Book Review: The Death Of Money

by: David Merkel, CFA

This is a hard book to review. I have respect for the author, and most of his opinions. But extraordinary claims require extraordinary proof. There is evidence here, but not extraordinary proof. I agree that we are in a bad spot, and that there is reason to be cautious. To claim that the current international monetary system will disappear by 2020 or so requires more than the book delivers.

Let me begin by saying the book is worth buying. It will make you think. Thinking is a valuable exercise in which few engage. Most of us imitate, which is far easier to do than thinking, and usually saves time on common issues.

The author focuses on the weaknesses of U.S. economic policy, but is less critical of bad economic policies being pursued around the world, with the poster children being Japan, China, and the EU. The U.S. has its problems, but also its unique strengths. Though I am a critic of U.S. economic policy, we are better off than most other large nations.

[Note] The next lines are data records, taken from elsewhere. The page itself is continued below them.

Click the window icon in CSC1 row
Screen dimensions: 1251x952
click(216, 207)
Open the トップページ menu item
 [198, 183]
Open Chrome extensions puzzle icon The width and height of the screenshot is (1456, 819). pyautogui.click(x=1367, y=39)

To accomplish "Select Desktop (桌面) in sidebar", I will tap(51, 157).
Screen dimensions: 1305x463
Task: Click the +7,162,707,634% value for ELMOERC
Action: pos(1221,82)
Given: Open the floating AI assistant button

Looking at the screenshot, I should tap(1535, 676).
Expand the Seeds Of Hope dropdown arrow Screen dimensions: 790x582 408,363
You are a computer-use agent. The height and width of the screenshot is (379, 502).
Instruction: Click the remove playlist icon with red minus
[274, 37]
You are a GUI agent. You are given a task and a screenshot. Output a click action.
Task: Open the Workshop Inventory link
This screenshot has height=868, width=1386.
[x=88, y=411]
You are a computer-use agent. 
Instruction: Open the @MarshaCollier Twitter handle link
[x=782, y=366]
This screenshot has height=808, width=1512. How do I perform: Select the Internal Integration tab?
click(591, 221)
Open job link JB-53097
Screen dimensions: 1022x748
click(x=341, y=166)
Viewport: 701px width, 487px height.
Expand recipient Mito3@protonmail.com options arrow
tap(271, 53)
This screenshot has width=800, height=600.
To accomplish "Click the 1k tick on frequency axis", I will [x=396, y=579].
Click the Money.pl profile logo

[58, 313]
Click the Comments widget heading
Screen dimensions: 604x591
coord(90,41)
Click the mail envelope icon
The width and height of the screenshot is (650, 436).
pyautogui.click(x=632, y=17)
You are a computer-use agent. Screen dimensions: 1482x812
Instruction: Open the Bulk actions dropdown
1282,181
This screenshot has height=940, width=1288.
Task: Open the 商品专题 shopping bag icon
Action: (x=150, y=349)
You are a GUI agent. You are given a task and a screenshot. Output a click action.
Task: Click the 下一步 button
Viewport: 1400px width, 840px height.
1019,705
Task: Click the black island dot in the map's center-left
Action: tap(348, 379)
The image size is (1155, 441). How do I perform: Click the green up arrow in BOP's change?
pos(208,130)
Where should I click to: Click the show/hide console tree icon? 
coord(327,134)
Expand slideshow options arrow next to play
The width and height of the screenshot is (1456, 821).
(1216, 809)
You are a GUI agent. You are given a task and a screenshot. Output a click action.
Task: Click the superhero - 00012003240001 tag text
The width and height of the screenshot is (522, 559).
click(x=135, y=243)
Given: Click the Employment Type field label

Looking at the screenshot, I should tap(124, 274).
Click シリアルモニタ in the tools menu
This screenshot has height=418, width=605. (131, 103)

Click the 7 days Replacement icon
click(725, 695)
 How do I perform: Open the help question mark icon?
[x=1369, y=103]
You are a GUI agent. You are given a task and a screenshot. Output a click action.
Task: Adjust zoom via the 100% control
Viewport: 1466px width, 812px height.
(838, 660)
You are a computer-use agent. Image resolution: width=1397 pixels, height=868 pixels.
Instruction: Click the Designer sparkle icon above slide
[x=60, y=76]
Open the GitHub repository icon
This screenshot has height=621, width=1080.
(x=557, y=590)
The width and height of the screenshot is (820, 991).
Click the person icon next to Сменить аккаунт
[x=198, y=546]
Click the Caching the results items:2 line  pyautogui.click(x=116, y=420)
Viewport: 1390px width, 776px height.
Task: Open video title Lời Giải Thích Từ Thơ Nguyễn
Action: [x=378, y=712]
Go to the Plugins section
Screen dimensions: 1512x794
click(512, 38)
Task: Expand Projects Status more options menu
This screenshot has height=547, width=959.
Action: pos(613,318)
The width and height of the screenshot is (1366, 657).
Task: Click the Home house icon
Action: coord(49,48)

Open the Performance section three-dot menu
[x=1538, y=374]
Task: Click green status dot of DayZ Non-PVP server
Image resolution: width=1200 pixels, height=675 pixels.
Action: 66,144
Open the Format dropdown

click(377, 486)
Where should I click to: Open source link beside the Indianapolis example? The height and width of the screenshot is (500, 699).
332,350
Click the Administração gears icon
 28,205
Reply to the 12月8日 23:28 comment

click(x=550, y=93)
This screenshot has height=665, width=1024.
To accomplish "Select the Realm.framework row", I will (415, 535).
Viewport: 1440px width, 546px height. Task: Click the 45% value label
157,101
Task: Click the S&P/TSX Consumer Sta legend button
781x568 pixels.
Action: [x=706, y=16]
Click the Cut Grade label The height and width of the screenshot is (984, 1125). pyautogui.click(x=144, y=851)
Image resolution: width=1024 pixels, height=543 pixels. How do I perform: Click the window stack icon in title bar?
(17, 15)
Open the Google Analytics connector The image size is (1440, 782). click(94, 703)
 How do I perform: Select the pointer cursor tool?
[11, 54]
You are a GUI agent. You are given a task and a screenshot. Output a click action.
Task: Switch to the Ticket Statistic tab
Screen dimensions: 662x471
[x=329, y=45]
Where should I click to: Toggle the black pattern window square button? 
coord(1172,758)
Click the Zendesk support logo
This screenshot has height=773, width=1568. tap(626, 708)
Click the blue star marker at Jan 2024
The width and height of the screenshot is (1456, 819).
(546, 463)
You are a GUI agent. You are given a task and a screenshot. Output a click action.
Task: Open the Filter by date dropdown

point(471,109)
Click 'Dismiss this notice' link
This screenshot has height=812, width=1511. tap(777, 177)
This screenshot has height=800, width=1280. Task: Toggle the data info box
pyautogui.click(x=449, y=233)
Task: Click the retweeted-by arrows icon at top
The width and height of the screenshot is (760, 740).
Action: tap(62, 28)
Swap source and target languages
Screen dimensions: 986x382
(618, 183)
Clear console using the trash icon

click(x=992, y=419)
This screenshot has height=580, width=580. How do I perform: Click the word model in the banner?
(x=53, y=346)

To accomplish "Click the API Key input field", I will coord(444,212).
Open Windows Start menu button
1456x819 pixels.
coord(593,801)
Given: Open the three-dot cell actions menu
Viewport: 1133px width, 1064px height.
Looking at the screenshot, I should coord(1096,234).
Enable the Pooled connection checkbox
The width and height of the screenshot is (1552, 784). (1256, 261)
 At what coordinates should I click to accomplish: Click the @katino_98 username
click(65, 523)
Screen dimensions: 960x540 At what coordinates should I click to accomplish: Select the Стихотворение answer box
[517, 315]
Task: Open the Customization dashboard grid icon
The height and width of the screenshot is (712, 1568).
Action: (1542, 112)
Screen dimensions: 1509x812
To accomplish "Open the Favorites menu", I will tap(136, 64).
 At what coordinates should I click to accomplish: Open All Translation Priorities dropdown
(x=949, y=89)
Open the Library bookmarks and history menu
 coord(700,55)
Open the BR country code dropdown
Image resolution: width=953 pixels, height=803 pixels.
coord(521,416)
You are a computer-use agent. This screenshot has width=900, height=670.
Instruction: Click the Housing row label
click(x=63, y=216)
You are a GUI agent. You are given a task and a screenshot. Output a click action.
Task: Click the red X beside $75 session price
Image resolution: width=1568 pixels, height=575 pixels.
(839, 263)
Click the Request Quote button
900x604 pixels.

One criticism of the book is that it is not focused. Make your case, and don't go down many "rabbit trails." That said, the rabbit trails are interesting, and you will learn a lot from them, though they don't support the central thesis of the book. I think the book needed a better editor, because a tighter book would have made the case better.

Here's the main difficulty: Okay, so the U.S. Dollar is not a great store of value. Imagine another nation who wants a better store of value, who lets their currency rise, and their politically powerful exporters scream. Who will likely win? The exporters. At least, that has been the way it has worked for the last 30 years.

In order for a gold-backed currency to be introduced, there will be sacrifices, and under most conditions, it will produce some deflation. It is not at all certain that the nation((s)) that might do this will take the short-term punishment. Our world is geared toward short-termism, and it harms us all.


The book is far too kind to the IMF, an incompetent institution, and far too kind to China, which faces a collapse in its financial system far more quickly than the U.S. will see.

The book is also too kind to the EU, which continues the experiment of monetary union without political union, which has never worked before on a large scale.

Who would benefit from this book: Anyone could benefit from this great book.

Full disclosure: I asked the PR people for a copy of the book, and they sent it.